August 9th, 2018   ||    by Susan Kuchinskas   ||    No Comments

With programmatic buying firmly established for most media types, programmatic television advertising is still a developing area. But smart companies are working to build their talent now—demanding new skills in data, IT, and sales.

Skills Update for Execs

TV sales executives must understand programmatic buying to compete in today’s market, especially as new TV advertising jobs in sales pop up requiring experience or at least knowledge of different aspects of digital media. A case in point is a job listing from Cox Media Group on Indeed. The digital sales manager position requires qualifications in everything from search engine marketing to website design, native advertising, and mobile, as well as programmatic buying and customer attribution.

Sales execs must also understand the new ad-buying ecosystem. In another example, Hulu is advertising on Indeed for a director of sales. A key requirement is the ability to collaborate across the organization with other teams, including ad operations, ad solutions, and research. This requirement shows how data is now central to every aspect of TV or video sales.

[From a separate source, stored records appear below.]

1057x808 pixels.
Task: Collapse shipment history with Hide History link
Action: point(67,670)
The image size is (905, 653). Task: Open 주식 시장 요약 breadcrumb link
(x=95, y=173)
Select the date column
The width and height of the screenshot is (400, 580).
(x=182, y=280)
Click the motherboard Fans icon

Brands are increasingly bringing responsibility for programmatic buying in-house, according to a survey by the IAB. They’re managing higher-level functions, including media strategy, the establishment of KPIs, and data management. Combine this trend with the likelihood that programmatic TV will be rolled up with other digital responsibilities, and marketing executives who are strong on both data and the business side will be in demand.

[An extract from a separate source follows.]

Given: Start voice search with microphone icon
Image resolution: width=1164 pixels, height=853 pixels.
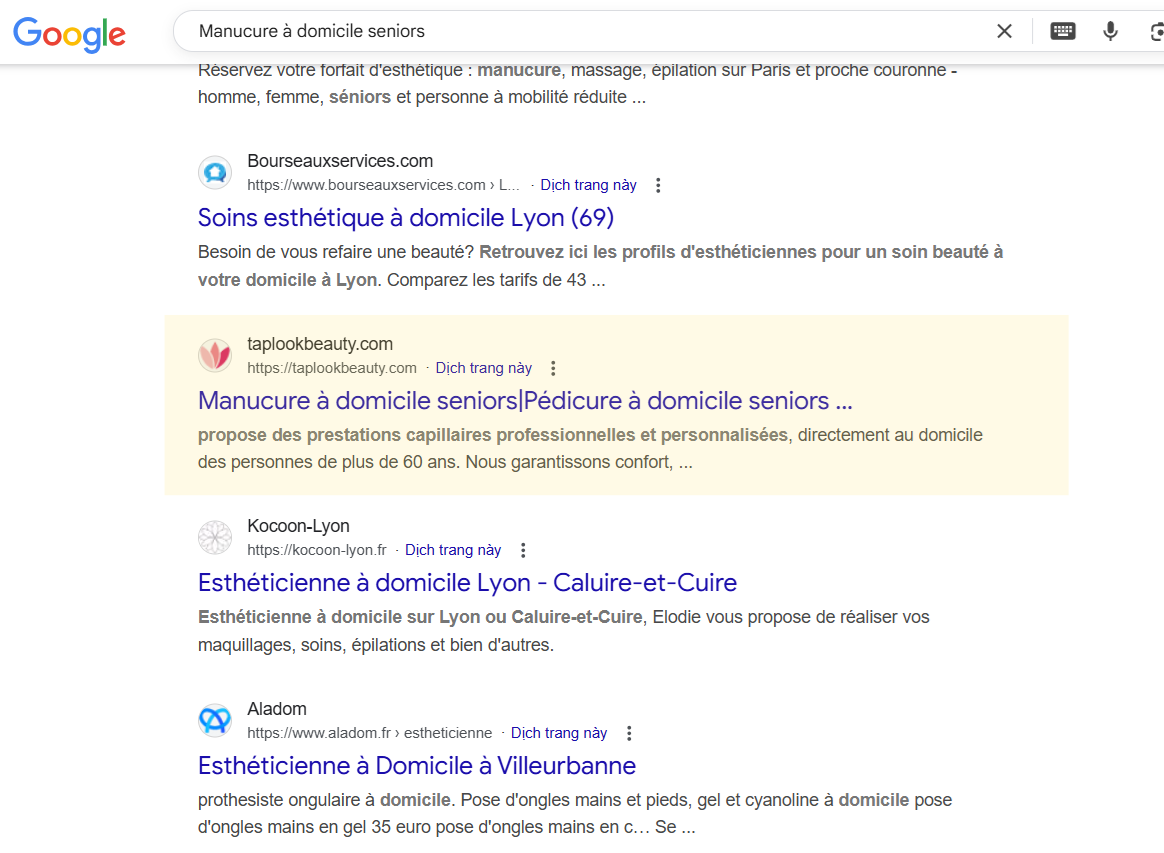Looking at the screenshot, I should pyautogui.click(x=1110, y=31).
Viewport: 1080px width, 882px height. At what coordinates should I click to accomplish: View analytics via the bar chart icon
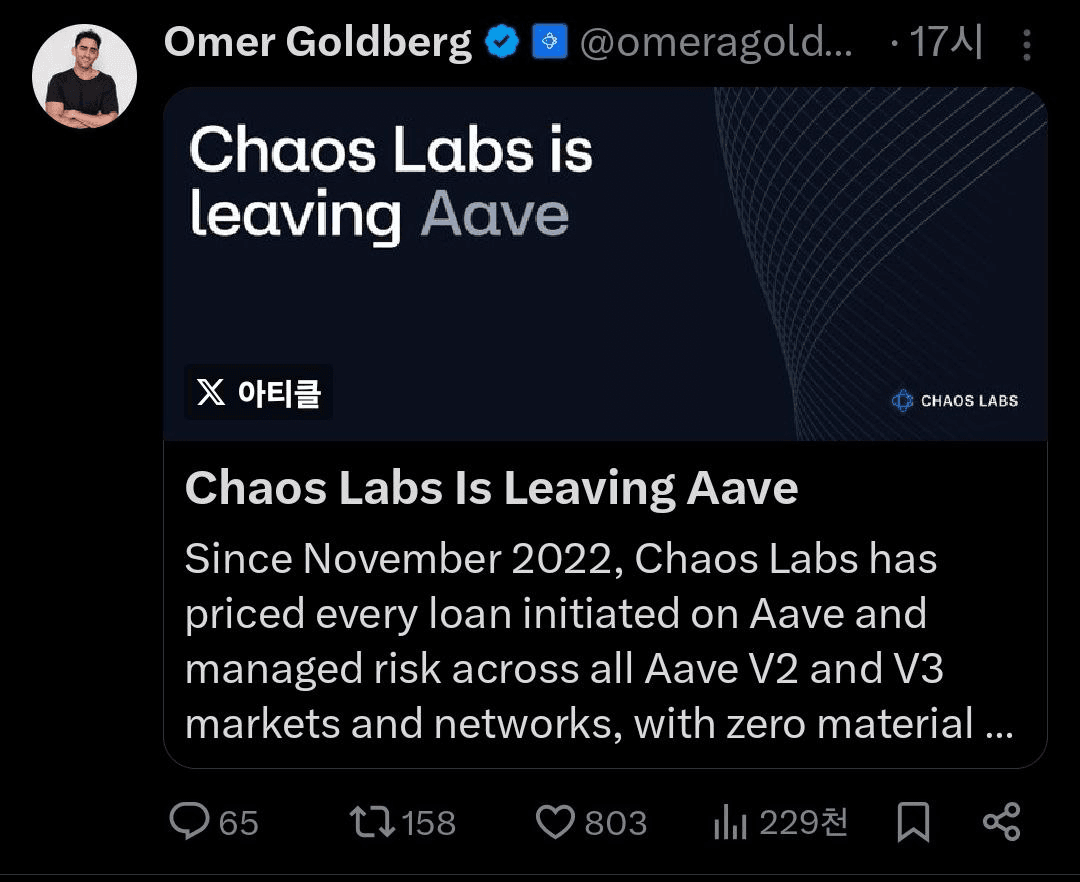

Engineers Should Focus on IT

For engineers, as technologies such as automatic content recognition (ACR) and ATSC 3.0 roll out, “broadcasting is cool again,” says Advanced Television Systems Committee (ATSC) president Mark Richer.

The Bureau of Labor Statistics projects growth in jobs for broadcast engineers to be 8 percent, on par with the overall labor market. Engineers who want to stand out may need to get certification in ATSC 3.0—the Society of Broadcast Engineers is developing a program in conjunction with the ATSC.

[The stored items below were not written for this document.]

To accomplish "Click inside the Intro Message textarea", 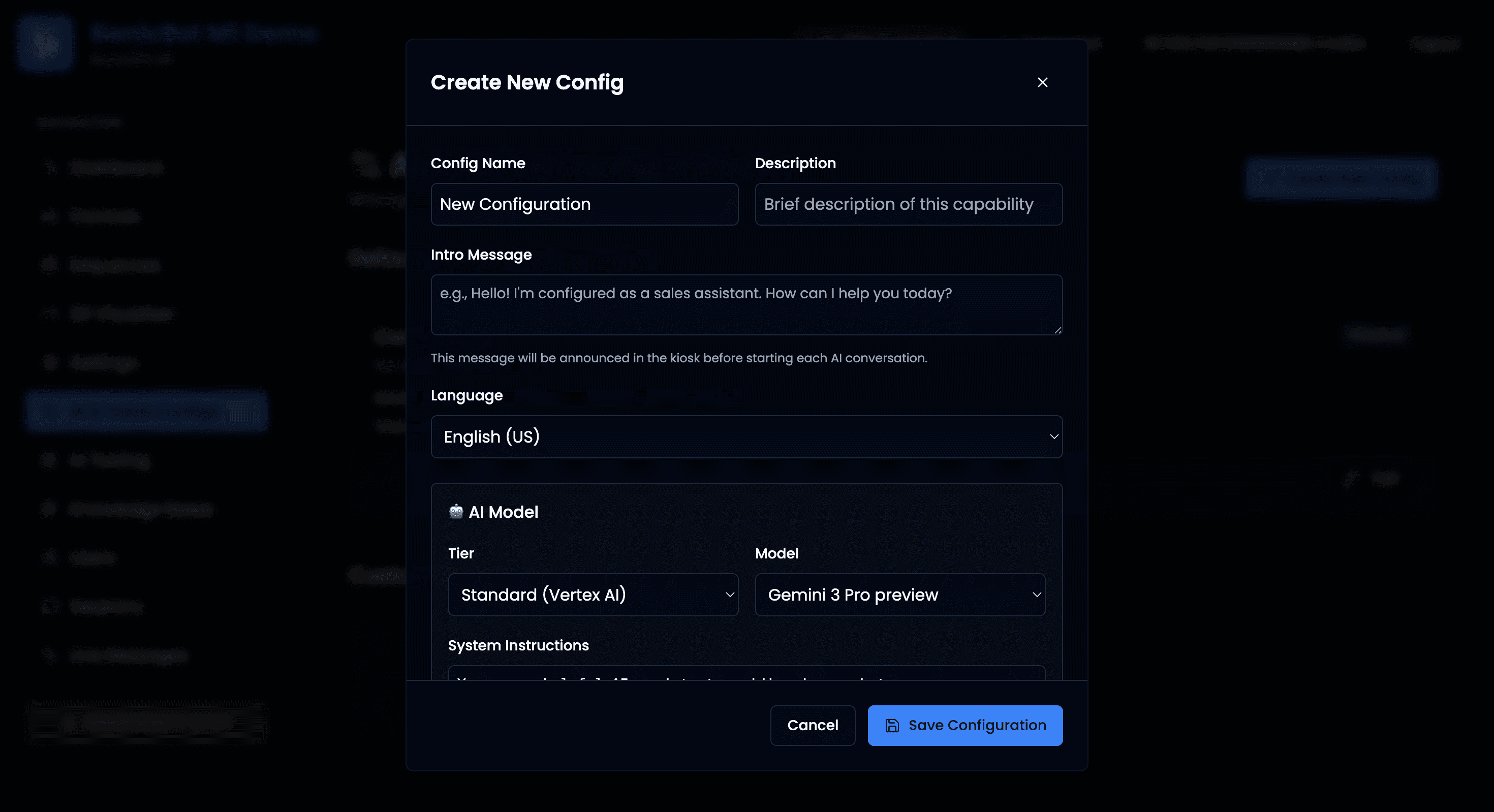I will 746,304.
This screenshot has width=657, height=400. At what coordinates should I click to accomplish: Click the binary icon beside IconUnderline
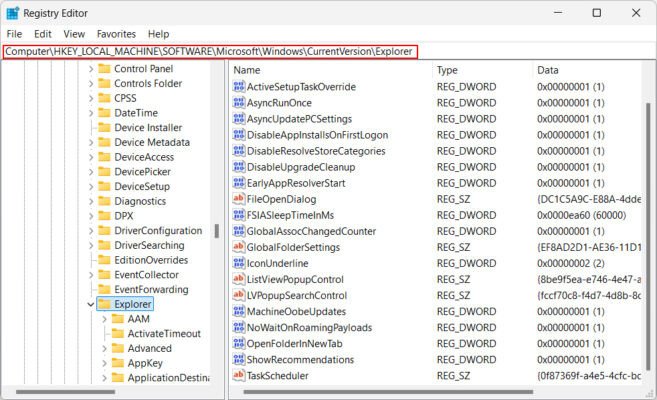pos(239,263)
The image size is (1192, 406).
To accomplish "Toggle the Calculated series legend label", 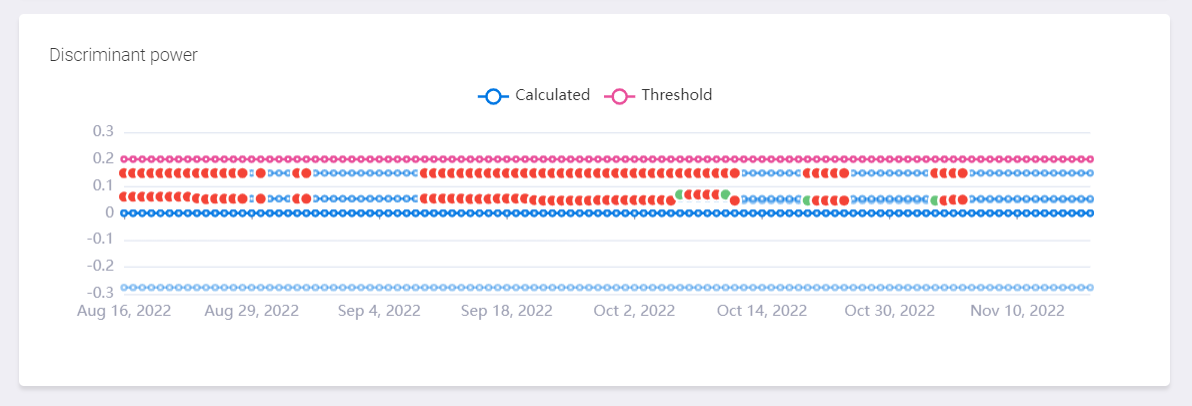I will pos(552,95).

At the same time, universities are shifting the content of their broadcast engineering degrees to focus on information technology, notes IDG Connect. These students will learn networking and how to manage IP-based infrastructures.

Prepare Now to Fill Future TV Advertising Jobs

The seeds for programmatic TV buying have been planted, but growth is still slow.

Quoting a survey of ad buyers conducted by Cowen and Company, the IAB reports that traditional linear television represents 12 percent of all programmatic media spending.

In order for programmatic TV buying to really take off, the IAB advises, legacy transaction systems and processes will need to be brought up to speed. And there’s also that chicken-and-egg issue: So far, there’s a relatively limited supply of inventory being made available via programmatic platforms.

However, programmatic—or automated—has already become the method of choice for other digital advertising. As ATSC 3.0 becomes pervasive, it will transform television advertising into another digital medium—one ripe for programmatic buying fueled by data.

Sales executives, media buyers, and engineers who are prepared to take the lead in this shift could turn into industry superstars.